CPU-Only AOT and TensorRT-RTX Engines#

The CPU-only Ahead Of Time (AOT) feature is enabled by default. When building an engine, TensorRT-RTX does not require a GPU device to be present. The engine is portable to both Windows and Linux operating systems with any supported NVIDIA Ampere and later devices.

All model weights are stored inside the engine by default. NVIDIA Turing devices are not supported without further configuration. This section provides details about the Compute Capability API and instructions for building a weightless engine for deployment with minimal storage footprint.

Compute Capability#

Compute capability defines the hardware features and supported instructions for each NVIDIA GPU architecture. For information regarding the compute capability of your GPU, refer to NVIDIA CUDA GPU Compute Capability. By default, an engine built by TensorRT-RTX can be run on GPU devices with compute capability 8.0, 8.6, 8.9, and 12.0. To build engines for Turing devices, a compute capability of 7.5 needs to be specified through the API.

Specifying Target Compute Capabilities#

One or more compute capabilities can be specified through IBuilderConfig. The following example shows how to set a single target compute capability of 7.5 for Turing RTX devices.

C++

IBuilderConfig* config = builder->createBuilderConfig();
config->setNbComputeCapabilities(1);
config->setComputeCapability(ComputeCapability::kSM75, 0);

Python

builder_config = builder.create_builder_config()
builder_config.num_compute_capabilities = 1
builder_config.set_compute_capability(trt.ComputeCapability.SM75, 0)

A ComputeCapability::kCURRENT flag is provided to turn off CPU-only AOT and to use the current GPU device in the environment as the target to compile an engine. Currently, ComputeCapability::kCURRENT is supported when it is the only target compute capability and the number of compute capabilities is one.

When one or multiple compute capabilities are set, the engine built can only be run on specified target devices. If Turing (compute capability 7.5) is specified as one of multiple targets, the result engine is not guaranteed to be performant on Ampere or later devices.

The tensorrt_rtx tool provides the flag --useGpu to be equivalent to setting ComputeCapability::kCURRENT; and option --computeCapabilities=<list_of_CCs> to accept one or multiple compute capabilities.

Compile Models with Hardware-Specific Data Types#

When hardware-specific data types appear in the network definition, TensorRT-RTX will either emit a warning message or an error based on how the API is called by users.

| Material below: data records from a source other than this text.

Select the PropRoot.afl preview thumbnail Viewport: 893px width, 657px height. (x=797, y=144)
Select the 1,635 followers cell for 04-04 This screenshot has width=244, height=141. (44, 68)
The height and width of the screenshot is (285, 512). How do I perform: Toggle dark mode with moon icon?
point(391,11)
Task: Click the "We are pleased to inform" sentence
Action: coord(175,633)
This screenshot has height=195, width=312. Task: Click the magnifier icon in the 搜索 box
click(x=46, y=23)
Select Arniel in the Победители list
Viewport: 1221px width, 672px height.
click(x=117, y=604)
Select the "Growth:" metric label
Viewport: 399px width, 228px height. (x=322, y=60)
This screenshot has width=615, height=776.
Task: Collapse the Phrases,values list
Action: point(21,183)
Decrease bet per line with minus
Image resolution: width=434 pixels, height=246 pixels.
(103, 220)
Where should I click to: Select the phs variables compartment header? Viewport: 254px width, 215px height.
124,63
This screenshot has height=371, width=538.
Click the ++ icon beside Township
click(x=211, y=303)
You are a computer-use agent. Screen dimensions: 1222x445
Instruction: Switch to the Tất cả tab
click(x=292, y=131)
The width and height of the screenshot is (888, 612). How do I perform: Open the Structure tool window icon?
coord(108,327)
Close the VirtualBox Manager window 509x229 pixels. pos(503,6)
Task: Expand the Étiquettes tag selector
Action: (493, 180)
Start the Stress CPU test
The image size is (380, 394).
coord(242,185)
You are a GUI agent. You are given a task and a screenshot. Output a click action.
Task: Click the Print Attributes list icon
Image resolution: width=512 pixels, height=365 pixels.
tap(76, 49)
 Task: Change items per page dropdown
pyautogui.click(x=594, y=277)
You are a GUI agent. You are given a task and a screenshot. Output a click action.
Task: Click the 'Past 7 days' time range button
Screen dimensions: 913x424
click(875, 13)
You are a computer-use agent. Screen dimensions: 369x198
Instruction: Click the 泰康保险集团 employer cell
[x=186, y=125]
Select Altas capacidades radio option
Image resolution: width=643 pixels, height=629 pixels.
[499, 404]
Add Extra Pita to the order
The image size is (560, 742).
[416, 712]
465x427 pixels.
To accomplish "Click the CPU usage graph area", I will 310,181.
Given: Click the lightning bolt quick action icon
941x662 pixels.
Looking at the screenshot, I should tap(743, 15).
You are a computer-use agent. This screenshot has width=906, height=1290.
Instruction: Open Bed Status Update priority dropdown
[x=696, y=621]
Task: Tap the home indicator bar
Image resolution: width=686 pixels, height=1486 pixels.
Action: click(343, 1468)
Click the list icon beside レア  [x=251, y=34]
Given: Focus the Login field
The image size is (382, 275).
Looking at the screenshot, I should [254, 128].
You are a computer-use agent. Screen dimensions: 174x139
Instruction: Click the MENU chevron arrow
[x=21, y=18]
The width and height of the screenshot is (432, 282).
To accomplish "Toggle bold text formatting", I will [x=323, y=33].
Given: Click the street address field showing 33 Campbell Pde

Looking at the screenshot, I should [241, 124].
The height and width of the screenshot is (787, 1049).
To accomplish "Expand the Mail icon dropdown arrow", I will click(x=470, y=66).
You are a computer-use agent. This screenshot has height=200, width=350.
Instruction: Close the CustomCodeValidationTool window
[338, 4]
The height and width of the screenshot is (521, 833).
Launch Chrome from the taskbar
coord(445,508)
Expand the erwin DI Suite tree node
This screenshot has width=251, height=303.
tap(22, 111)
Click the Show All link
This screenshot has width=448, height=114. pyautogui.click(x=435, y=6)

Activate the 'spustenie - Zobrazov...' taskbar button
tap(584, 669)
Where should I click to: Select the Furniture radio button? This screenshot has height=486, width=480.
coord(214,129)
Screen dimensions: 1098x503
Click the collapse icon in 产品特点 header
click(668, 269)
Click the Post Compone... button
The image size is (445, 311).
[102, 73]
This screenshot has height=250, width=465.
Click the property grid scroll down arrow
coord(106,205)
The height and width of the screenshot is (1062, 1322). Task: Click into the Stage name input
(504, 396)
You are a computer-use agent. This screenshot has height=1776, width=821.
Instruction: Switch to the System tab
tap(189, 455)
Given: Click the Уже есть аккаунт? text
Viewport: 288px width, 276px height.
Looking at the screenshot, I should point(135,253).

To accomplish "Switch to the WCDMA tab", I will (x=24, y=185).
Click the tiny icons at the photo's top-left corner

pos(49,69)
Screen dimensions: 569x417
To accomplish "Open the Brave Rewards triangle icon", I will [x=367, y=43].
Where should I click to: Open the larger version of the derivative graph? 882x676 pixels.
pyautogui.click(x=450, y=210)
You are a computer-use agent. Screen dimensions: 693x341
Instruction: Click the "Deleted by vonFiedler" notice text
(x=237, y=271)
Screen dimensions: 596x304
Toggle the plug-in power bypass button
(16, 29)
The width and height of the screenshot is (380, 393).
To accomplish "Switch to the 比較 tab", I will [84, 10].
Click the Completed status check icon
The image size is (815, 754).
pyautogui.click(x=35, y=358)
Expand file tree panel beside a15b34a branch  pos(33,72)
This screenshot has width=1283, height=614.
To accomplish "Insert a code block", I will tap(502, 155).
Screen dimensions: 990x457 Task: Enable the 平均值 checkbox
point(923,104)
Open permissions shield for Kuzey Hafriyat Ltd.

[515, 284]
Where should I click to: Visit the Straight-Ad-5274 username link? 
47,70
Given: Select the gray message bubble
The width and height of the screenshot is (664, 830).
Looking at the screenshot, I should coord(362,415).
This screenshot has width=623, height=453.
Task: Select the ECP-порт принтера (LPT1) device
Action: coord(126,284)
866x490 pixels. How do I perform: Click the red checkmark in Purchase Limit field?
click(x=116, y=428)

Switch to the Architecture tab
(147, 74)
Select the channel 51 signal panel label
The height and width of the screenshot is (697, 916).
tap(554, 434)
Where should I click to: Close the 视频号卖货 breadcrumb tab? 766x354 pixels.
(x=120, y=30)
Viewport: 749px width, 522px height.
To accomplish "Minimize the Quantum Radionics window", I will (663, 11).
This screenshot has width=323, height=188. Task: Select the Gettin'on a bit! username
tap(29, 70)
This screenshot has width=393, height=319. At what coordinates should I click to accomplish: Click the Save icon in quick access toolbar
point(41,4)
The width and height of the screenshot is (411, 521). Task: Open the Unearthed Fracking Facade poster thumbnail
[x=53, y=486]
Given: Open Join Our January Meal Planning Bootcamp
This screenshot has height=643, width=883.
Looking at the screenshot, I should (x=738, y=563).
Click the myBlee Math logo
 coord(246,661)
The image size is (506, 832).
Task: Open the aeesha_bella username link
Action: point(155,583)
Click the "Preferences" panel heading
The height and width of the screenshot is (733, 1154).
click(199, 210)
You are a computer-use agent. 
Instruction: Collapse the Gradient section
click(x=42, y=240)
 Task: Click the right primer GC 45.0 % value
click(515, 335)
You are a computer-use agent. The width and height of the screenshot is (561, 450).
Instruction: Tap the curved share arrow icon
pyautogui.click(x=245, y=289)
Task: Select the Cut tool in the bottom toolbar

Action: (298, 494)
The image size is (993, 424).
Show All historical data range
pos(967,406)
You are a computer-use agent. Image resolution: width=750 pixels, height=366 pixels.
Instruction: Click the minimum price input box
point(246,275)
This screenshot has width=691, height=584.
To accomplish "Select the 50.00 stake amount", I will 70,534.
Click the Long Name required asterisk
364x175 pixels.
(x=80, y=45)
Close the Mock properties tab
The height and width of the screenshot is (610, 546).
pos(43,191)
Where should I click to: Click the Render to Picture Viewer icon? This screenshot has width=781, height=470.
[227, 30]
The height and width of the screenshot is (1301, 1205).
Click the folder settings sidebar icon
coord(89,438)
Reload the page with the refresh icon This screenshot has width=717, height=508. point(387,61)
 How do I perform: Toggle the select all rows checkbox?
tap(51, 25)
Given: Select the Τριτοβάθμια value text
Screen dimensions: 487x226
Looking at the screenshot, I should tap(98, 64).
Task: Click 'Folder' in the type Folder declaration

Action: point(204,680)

Commonly used hardware-specific data types include:

FP4 is only supported on NVIDIA Blackwell and later (12.0 and later).
FP8 is only supported on NVIDIA Ada Lovelace and later (8.9 and later).
BF16 and INT4 are only supported on Ampere and later (8.0 and later).
FP16, FP32, and other integer types are supported on all supported hardware

The behavior of TensorRT-RTX depends on whether one or more compute capabilities are specified. For example:

If no compute capability is specified (default), then:
- For a model containing FP8, the compiled engine can only be run on Ada and later (compute capability 8.9 or later).
- For a model containing FP4, the compiled engine can only be run on Blackwell and later (compute capability 12.0 or later).
- For all other cases, the compiled engine can be run on Ampere and later (compute capability 8.0 or later).
If one or more compute capabilities are specified, then:
- For a model containing data types that are not supported by any one of the compute capabilities specified by the user, an error will be recorded by IErrorRecorder.

Weightless Engines#

An engine without weights helps minimize the storage footprint for deployment. Weight-stripping build configuration can be enabled, so that TensorRT-RTX enables refit only for constant weights that do not impact the builder’s ability to optimize and produce an engine with the same runtime performance as a non-refittable engine. Those weights are then omitted from the serialized engine, resulting in a small engine file that can be refitted at runtime using custom weights or weights from the ONNX model. When weight-stripping build configuration is enabled, a GPU device is required for the AOT build and at most, one compute capability can be set through the builder config.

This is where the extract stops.